Low back pain (LBP) is one of the most common musculoskeletal complaints worldwide, affecting up to 80% of people at some point. It is a leading cause of disability, missed workdays, and reduced quality of life. It most commonly affects individuals aged 30 to 50 years.
Causes of Low Back Pain
Several factors contribute to LBP, including:
- Poor posture
- Sedentary lifestyle
- Muscle weakness
- Injury or trauma (e.g., falls, accidents)
- Degenerative spinal changes
- Psychological stress
Common Myths about Low Back Pain
- “Bed rest is the best cure” – Prolonged inactivity often worsens symptoms.
- “Pain equals damage” – Not always; significant pain can occur with minimal structural damage.
- “Lifting cause’s injury” – Improper technique is the real issue, not lifting itself.
- “Exercise makes it worse” – Guided, targeted exercise is beneficial in most cases.
Role of Exercise in Recovery
Exercise therapy is vital in rehabilitating LBP. Strengthening the core musculature, improving flexibility, and restoring pelvic control can reduce pain and prevent recurrence. Personalized, supervised plans yield the best results.

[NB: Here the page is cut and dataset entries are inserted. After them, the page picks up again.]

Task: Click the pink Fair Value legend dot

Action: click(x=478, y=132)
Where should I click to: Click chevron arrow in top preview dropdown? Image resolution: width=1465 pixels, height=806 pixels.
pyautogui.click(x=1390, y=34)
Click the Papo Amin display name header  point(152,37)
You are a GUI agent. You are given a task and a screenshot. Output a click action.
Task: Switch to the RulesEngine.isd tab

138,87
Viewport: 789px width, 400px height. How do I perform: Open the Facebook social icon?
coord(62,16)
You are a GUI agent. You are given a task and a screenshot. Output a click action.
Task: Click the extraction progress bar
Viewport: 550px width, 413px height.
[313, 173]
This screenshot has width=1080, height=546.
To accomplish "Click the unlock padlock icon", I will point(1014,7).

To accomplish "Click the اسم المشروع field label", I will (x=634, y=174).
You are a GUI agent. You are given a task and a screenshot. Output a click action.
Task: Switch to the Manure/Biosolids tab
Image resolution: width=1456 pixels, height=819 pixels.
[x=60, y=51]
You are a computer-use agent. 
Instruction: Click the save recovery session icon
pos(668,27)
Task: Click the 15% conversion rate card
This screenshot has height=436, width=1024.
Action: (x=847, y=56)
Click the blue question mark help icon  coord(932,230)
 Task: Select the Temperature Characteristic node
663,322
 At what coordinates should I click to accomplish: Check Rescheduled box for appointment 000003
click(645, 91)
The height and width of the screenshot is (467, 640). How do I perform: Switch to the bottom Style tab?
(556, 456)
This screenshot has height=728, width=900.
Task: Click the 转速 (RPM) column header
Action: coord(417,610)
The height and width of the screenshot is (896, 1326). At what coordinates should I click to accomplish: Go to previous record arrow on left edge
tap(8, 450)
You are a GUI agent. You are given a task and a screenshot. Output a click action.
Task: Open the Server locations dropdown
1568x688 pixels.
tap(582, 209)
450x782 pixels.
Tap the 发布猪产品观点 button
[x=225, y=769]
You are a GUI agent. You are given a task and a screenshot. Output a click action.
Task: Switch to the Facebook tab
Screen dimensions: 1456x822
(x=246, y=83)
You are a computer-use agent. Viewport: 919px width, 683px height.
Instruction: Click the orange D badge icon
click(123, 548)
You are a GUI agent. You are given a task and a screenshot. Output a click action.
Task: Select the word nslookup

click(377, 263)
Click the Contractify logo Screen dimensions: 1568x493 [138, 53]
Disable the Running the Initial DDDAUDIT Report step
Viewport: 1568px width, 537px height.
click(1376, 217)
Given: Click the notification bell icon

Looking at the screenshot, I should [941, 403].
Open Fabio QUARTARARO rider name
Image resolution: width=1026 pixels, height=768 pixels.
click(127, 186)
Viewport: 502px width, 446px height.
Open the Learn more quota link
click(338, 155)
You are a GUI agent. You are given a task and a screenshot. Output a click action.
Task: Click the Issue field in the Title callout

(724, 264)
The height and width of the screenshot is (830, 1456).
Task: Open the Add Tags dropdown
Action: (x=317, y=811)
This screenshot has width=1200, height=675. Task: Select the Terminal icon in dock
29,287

Patient Spotlight: Ms. A’s Journey
Ms. A, a 32-year-old school teacher, presented with persistent lower back pain lasting five months, which began after a fall on the stairs eight months prior. She rated her pain 6/10, worsening after walking more than 20 minutes or standing over 10 minutes. Her goals were to reduce pain and improve standing and walking tolerance.
Clinical observations included:
- Exaggerated lumbar lordosis (increased inward curve of the lower back).
- Right hip and pelvis elevation with anterior pelvic tilt, affecting posture.
- Discomfort during lumbar extension, right lateral flexion, and forward flexion.
- Weakness in stabilizing muscles: right gluteus maximus and lumbar multifidus.
- Overactivity and tightness in lumbar paraspinals and anterior hip muscles.
- Tenderness and hypermobility at L5-S1 and mild tenderness at the right sacroiliac joint.
- Poor single-leg standing balance, especially on the right.
Treatment and Outcome
Ms. A underwent a 6-week structured physiotherapy program including:
- Maitland mobilization to improve joint mobility and reduce pain.
- Muscle Energy Techniques (MET) to address overactive muscle tone.
- Soft tissue release and stretching for lumbar paraspinal muscles.
- A progressive strengthening protocol starting with isometric activation progressing to isotonic exercises for the gluteus maximus and multifidus.
- Targeted flexibility exercises to restore muscle balance.
She reported significant pain reduction and functional improvement after the first session, eventually walking 40 minutes and standing 30 minutes without discomfort.